In any event, what Honda may not now be permitted to do is escape the consequences of its own conscious tactical decision by obtaining through this appeal a complete de novo retrial, wherein it may belatedly make the requisite full exposition of its case which, by its actions in the superior court, it deliberately waived.
Since we have determined, as did the trial court who actually heard the evidence and denied Honda’s motion for a new trial, that plaintiff met her burden under the risk-benefit test, we need not consider whether or not she also would have prevailed under the consumer expectations test alone.
The judgment is affirmed.
Plaintiff filed a cross-appeal as a protective measure in the event of a reversal or modification of the judgment.

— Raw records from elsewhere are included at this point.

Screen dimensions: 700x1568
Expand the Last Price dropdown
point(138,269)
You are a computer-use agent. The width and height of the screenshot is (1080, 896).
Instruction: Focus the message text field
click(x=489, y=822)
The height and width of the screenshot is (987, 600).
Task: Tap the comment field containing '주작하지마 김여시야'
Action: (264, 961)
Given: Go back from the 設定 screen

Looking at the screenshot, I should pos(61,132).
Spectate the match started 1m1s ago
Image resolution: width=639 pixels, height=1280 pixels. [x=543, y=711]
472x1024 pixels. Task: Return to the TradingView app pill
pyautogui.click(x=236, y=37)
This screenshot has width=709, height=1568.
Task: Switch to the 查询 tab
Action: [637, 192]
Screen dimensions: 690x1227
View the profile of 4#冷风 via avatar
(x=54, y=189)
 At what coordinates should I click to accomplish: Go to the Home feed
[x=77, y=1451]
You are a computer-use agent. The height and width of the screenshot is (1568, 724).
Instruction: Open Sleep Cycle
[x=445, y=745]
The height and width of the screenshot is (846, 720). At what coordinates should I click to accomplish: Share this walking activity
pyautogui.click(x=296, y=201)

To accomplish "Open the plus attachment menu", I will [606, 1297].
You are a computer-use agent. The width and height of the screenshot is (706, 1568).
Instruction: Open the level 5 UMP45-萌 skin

It was not pursued, however, and has become moot in light of our conclusion that appellant’s contentions must be rejected. (See Hitchcock Transportation Co. v. Industrial Welfare Com. (1980) 27 Cal.3d 736, 738, fn. 1 [166 Cal.Rptr. 357, 613 P.2d 605]; Nichols v. Great American Ins. Companies (1985) 169 Cal.App.3d 766, 771 [215 Cal.Rptr. 216]; Brink v. Brink (1984) 155 Cal.App.3d 218, 223, fn. 5 [202 Cal.Rptr. 57].)
Upon our own motion we ordered the exhibits introduced below transmitted to this court for review. (Cal. Rules of Court, rule 12(a).)